:: Data for the task ::

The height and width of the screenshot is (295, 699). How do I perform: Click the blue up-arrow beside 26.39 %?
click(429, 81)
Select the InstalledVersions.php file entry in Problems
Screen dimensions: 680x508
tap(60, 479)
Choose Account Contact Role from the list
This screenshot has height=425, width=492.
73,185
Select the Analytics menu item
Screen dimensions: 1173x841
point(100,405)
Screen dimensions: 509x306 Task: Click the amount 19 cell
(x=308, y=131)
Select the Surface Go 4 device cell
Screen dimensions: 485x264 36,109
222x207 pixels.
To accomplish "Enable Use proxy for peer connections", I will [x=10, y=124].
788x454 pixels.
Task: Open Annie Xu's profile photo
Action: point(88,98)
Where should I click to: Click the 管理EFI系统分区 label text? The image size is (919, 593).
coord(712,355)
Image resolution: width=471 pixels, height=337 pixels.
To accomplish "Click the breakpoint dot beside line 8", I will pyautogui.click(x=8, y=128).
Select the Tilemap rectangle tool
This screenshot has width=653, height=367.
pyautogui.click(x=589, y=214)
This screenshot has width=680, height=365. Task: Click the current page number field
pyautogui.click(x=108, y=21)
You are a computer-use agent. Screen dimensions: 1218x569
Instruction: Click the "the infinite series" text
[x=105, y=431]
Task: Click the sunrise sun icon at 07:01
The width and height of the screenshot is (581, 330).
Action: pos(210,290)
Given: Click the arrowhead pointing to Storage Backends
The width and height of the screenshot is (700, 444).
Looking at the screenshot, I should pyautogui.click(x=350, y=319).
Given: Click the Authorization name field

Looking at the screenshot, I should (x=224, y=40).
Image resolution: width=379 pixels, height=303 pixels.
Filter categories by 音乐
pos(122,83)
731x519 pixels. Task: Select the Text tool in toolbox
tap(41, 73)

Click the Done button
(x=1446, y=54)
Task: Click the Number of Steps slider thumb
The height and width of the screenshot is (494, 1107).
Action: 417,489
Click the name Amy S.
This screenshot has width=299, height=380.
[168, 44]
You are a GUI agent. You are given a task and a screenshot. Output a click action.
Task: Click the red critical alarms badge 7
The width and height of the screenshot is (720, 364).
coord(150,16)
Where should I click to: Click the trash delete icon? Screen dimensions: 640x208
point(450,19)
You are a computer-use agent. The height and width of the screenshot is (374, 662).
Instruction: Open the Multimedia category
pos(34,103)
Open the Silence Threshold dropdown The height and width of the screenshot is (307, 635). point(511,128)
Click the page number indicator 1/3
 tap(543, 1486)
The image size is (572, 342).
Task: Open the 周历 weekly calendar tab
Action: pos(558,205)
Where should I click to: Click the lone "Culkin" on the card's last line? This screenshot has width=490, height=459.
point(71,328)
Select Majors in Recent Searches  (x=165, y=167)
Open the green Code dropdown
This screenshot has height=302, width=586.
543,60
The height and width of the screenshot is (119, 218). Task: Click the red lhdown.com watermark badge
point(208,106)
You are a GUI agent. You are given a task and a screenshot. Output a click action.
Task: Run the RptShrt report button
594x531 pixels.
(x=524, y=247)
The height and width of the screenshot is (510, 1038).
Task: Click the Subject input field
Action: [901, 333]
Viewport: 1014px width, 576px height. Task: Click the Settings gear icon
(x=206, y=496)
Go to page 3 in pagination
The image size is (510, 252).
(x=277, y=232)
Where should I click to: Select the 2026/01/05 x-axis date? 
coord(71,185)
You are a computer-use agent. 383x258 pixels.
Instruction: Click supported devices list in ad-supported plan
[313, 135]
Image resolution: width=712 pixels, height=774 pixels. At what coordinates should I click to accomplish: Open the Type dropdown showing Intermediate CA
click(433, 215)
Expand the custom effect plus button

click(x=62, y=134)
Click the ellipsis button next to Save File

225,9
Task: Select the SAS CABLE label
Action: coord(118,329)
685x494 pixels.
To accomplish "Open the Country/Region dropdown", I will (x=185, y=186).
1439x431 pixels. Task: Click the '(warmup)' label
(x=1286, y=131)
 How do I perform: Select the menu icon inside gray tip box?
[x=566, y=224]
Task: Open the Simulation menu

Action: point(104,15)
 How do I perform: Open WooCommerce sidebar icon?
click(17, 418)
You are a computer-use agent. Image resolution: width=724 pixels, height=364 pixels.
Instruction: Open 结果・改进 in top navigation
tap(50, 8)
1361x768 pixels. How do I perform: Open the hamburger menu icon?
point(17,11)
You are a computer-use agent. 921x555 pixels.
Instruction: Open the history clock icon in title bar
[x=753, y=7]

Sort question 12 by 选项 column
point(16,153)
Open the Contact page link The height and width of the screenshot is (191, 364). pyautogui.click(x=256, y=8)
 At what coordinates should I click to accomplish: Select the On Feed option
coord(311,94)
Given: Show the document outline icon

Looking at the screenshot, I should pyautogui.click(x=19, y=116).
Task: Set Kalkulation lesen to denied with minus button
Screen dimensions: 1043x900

:: Assignment ::
Repeat the whole listing, keeping every word exactly as it is.

:: Task solution ::
The height and width of the screenshot is (295, 699). How do I perform: Click the blue up-arrow beside 26.39 %?
click(429, 81)
Select the InstalledVersions.php file entry in Problems
Screen dimensions: 680x508
tap(60, 479)
Choose Account Contact Role from the list
This screenshot has height=425, width=492.
73,185
Select the Analytics menu item
Screen dimensions: 1173x841
point(100,405)
Screen dimensions: 509x306 Task: Click the amount 19 cell
(x=308, y=131)
Select the Surface Go 4 device cell
Screen dimensions: 485x264 36,109
222x207 pixels.
To accomplish "Enable Use proxy for peer connections", I will [x=10, y=124].
788x454 pixels.
Task: Open Annie Xu's profile photo
Action: point(88,98)
Where should I click to: Click the 管理EFI系统分区 label text? The image size is (919, 593).
coord(712,355)
Image resolution: width=471 pixels, height=337 pixels.
To accomplish "Click the breakpoint dot beside line 8", I will pyautogui.click(x=8, y=128).
Select the Tilemap rectangle tool
This screenshot has width=653, height=367.
pyautogui.click(x=589, y=214)
This screenshot has width=680, height=365. Task: Click the current page number field
pyautogui.click(x=108, y=21)
You are a computer-use agent. Screen dimensions: 1218x569
Instruction: Click the "the infinite series" text
[x=105, y=431]
Task: Click the sunrise sun icon at 07:01
The width and height of the screenshot is (581, 330).
Action: pos(210,290)
Given: Click the arrowhead pointing to Storage Backends
The width and height of the screenshot is (700, 444).
Looking at the screenshot, I should pyautogui.click(x=350, y=319).
Given: Click the Authorization name field

Looking at the screenshot, I should (x=224, y=40).
Image resolution: width=379 pixels, height=303 pixels.
Filter categories by 音乐
pos(122,83)
731x519 pixels. Task: Select the Text tool in toolbox
tap(41, 73)

Click the Done button
(x=1446, y=54)
Task: Click the Number of Steps slider thumb
The height and width of the screenshot is (494, 1107).
Action: 417,489
Click the name Amy S.
This screenshot has width=299, height=380.
[168, 44]
You are a GUI agent. You are given a task and a screenshot. Output a click action.
Task: Click the red critical alarms badge 7
The width and height of the screenshot is (720, 364).
coord(150,16)
Where should I click to: Click the trash delete icon? Screen dimensions: 640x208
point(450,19)
You are a computer-use agent. The height and width of the screenshot is (374, 662).
Instruction: Open the Multimedia category
pos(34,103)
Open the Silence Threshold dropdown The height and width of the screenshot is (307, 635). point(511,128)
Click the page number indicator 1/3
 tap(543, 1486)
The image size is (572, 342).
Task: Open the 周历 weekly calendar tab
Action: pos(558,205)
Where should I click to: Click the lone "Culkin" on the card's last line? This screenshot has width=490, height=459.
point(71,328)
Select Majors in Recent Searches  (x=165, y=167)
Open the green Code dropdown
This screenshot has height=302, width=586.
543,60
The height and width of the screenshot is (119, 218). Task: Click the red lhdown.com watermark badge
point(208,106)
You are a GUI agent. You are given a task and a screenshot. Output a click action.
Task: Run the RptShrt report button
594x531 pixels.
(x=524, y=247)
The height and width of the screenshot is (510, 1038).
Task: Click the Subject input field
Action: [901, 333]
Viewport: 1014px width, 576px height. Task: Click the Settings gear icon
(x=206, y=496)
Go to page 3 in pagination
The image size is (510, 252).
(x=277, y=232)
Where should I click to: Select the 2026/01/05 x-axis date? 
coord(71,185)
You are a computer-use agent. 383x258 pixels.
Instruction: Click supported devices list in ad-supported plan
[313, 135]
Image resolution: width=712 pixels, height=774 pixels. At what coordinates should I click to accomplish: Open the Type dropdown showing Intermediate CA
click(433, 215)
Expand the custom effect plus button

click(x=62, y=134)
Click the ellipsis button next to Save File

225,9
Task: Select the SAS CABLE label
Action: coord(118,329)
685x494 pixels.
To accomplish "Open the Country/Region dropdown", I will (x=185, y=186).
1439x431 pixels. Task: Click the '(warmup)' label
(x=1286, y=131)
 How do I perform: Select the menu icon inside gray tip box?
[x=566, y=224]
Task: Open the Simulation menu

Action: point(104,15)
 How do I perform: Open WooCommerce sidebar icon?
click(17, 418)
You are a computer-use agent. Image resolution: width=724 pixels, height=364 pixels.
Instruction: Open 结果・改进 in top navigation
tap(50, 8)
1361x768 pixels. How do I perform: Open the hamburger menu icon?
point(17,11)
You are a computer-use agent. 921x555 pixels.
Instruction: Open the history clock icon in title bar
[x=753, y=7]

Sort question 12 by 选项 column
point(16,153)
Open the Contact page link The height and width of the screenshot is (191, 364). pyautogui.click(x=256, y=8)
 At what coordinates should I click to accomplish: Select the On Feed option
coord(311,94)
Given: Show the document outline icon

Looking at the screenshot, I should pyautogui.click(x=19, y=116).
Task: Set Kalkulation lesen to denied with minus button
Screen dimensions: 1043x900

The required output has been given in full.